* [Your task]: Apart from any images, the entries are to be output exactly.

* [Material provided]:
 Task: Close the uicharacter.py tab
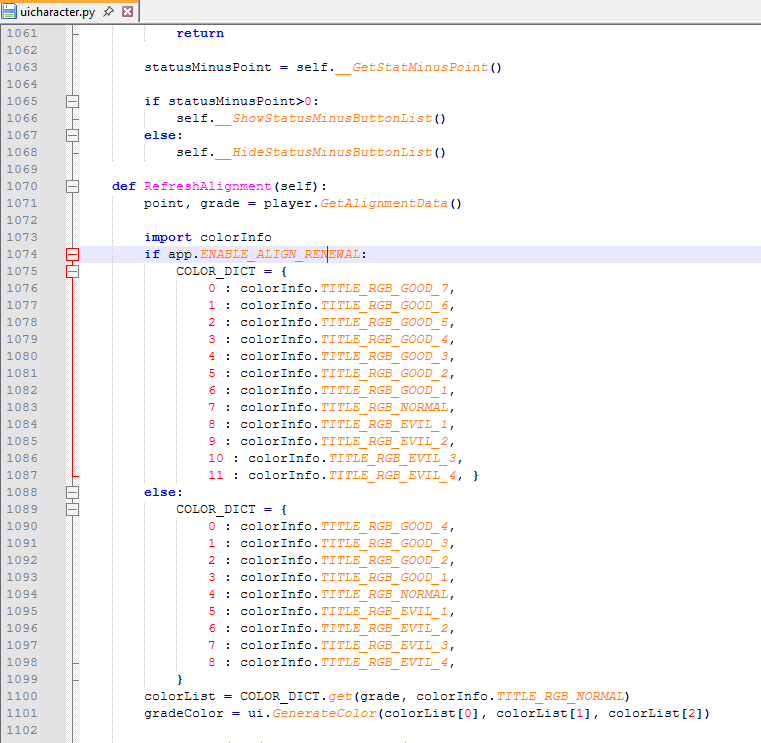coord(127,12)
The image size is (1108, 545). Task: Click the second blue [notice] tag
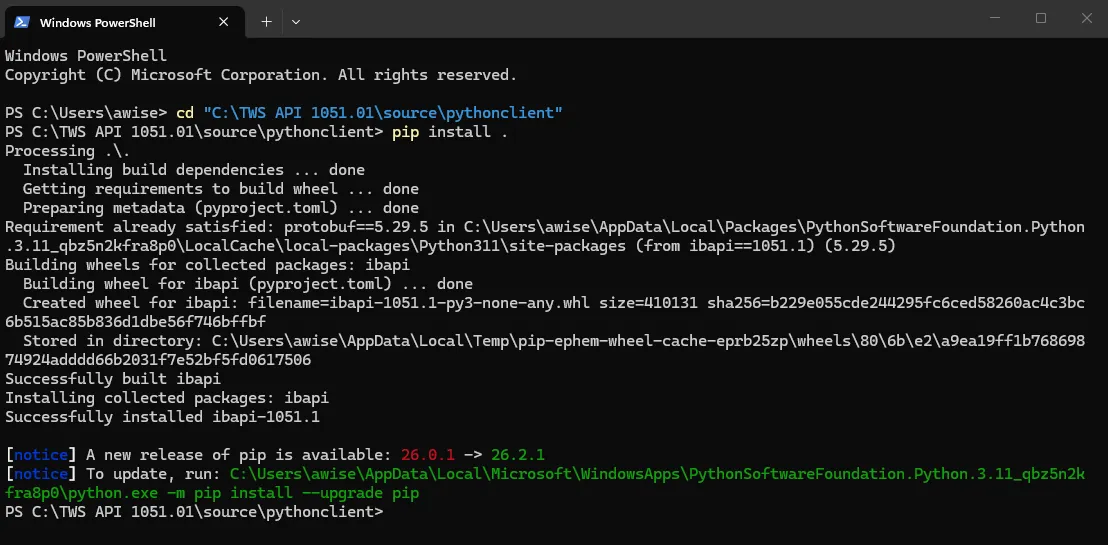41,474
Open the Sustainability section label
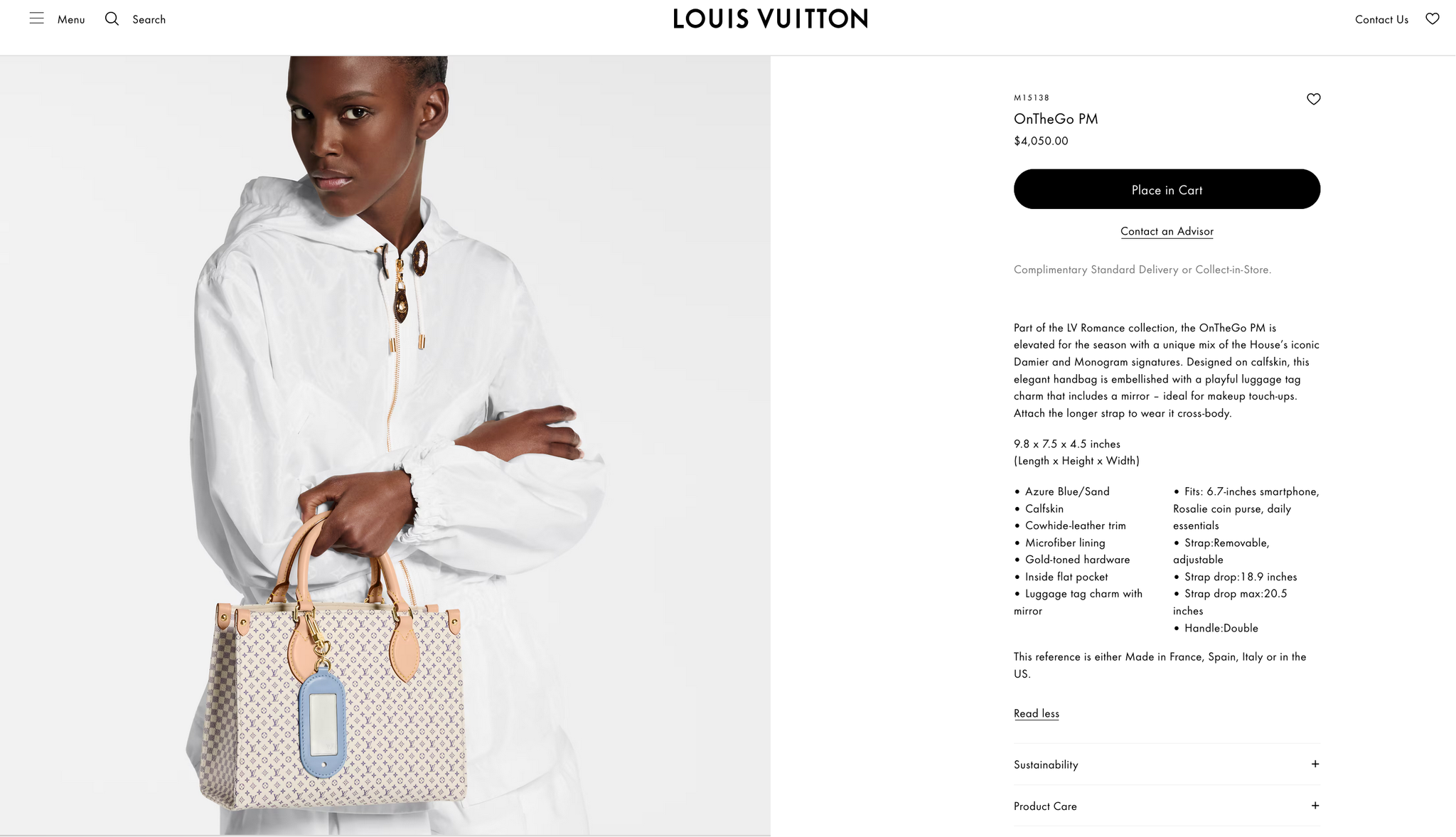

* [Response to this exercise]:
 Task: Close the uicharacter.py tab
coord(127,12)
The image size is (1108, 545). Task: Click the second blue [notice] tag
41,474
Open the Sustainability section label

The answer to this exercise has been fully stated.